Success! The app chunk’s hash changed and the vendor asset hash did not change. Also, our manifest asset changed, as you would expect. Since create-react-app uses html-webpack-plugin, the manifest automatically gets injected into our html. We now have long term caching working!

Inlining manifest.js

The manifest.js file is very small once minified and compressed, but it is still an additional network request the browser has to make. We can optimize further by inlining this small file in a script tag in our html.
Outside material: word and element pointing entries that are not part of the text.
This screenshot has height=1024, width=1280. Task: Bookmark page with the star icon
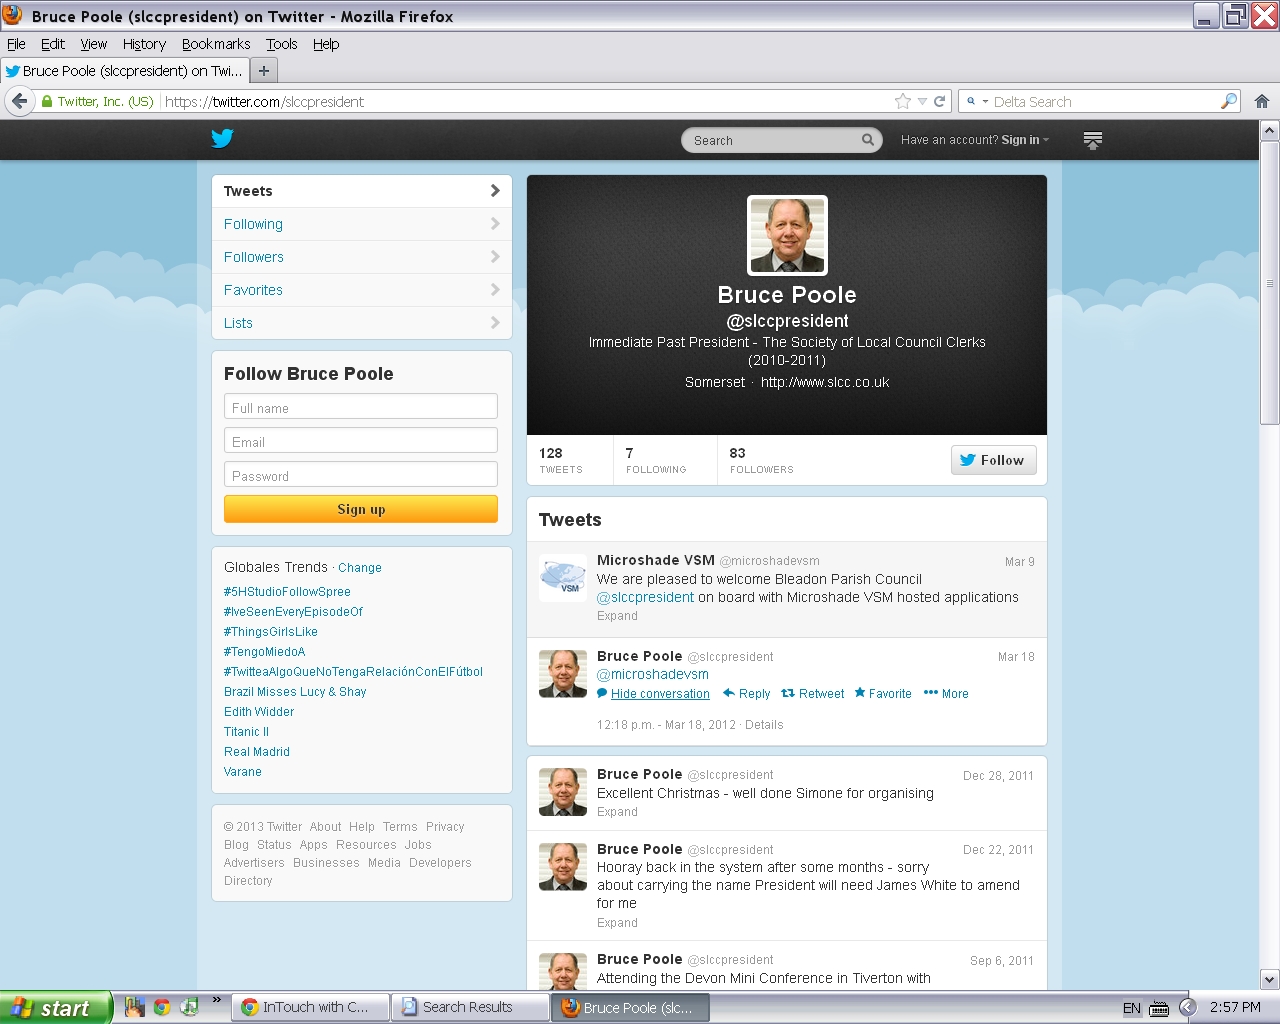[903, 101]
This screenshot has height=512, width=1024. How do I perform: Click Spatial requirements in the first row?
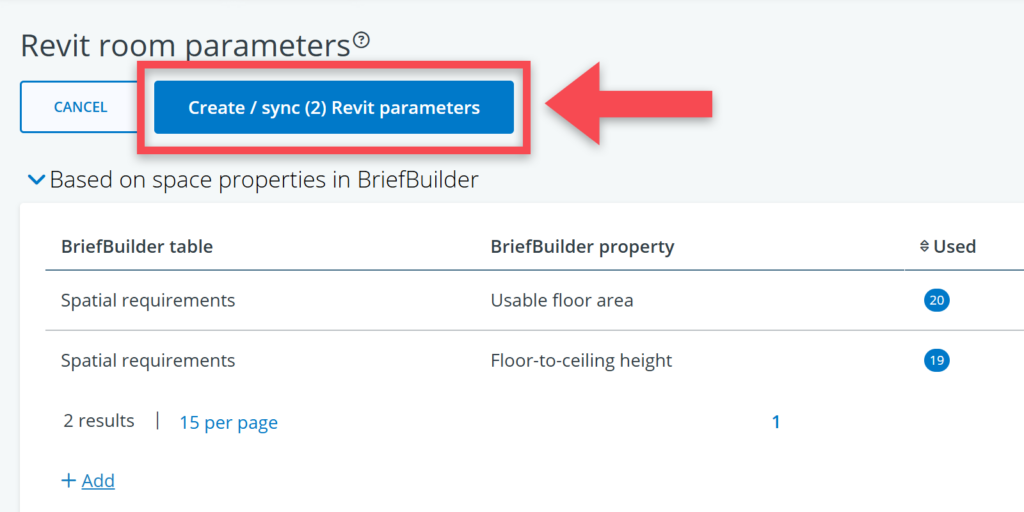tap(148, 300)
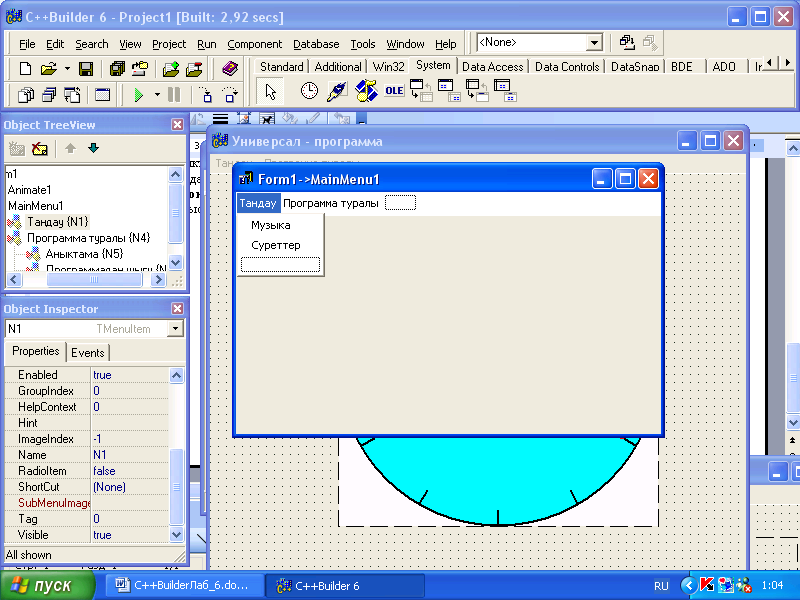Click the Save icon in the toolbar
The width and height of the screenshot is (800, 600).
[86, 69]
We can use inline-manifest-webpack-plugin to accomplish the inlining.

Add the plugin to our webpack config:

var InlineManifestWebpackPlugin = require('inline-manifest-webpack-plugin');
...
new InlineManifestWebpackPlugin({ name: 'webpackManifest' })

We’ll also need to rename create-react-app’s index.html template to index.ejs and add the following line to it:

<%= htmlWebpackPlugin.files.webpackManifest %>

Deterministic Builds

It would seem we’re in good shape for long term caching in production now. But there’s still one more problem. Webpack, by default, assigns modules integer ids, based on order. So when modules are changed, all ids could change, invalidating the cache. Luckily, there is a way to prevent ids from changing. We can configure webpack to choose ids in a deterministic way by using NamedModulesPlugin. This just takes one addition to the plugins array in webpack config:

new webpack.NamedModulesPlugin()

A couple of points to keep in mind with this plugin:

  • Because filenames are longer than ids, file sizes will be larger, although it’s very minimal after gzip.
  • File paths of modules are leaked, which could be a security issue.

HTTP Cache Headers

All the work configuring webpack for long term caching is useless without setting the proper HTTP Cache-Control header for our assets on the server side. Here is some more reading on HTTP caching patterns. Because we are using filenames that include a hash that changes whenever the file contents change, we can consider the assets to be immutable content. Therefore we can use a long max-age for Cache-Control. Here is an example where max-age of is set for 1 year:

Cache-Control: public,max-age=31536000

Final Thoughts

Webpack is an amazing and powerful tool! The concepts and configuration can seem complex at first. But learning the tool is well worth the time. Webpack has an awesome core team and docs are continuing to improve. Since introducing webpack at thredUP.com, we’ve been able to optimize our Javascript assets, not mention improving our build leading to a better developer experience. I’m looking forward to sharing some more tips we’ve learning along the way.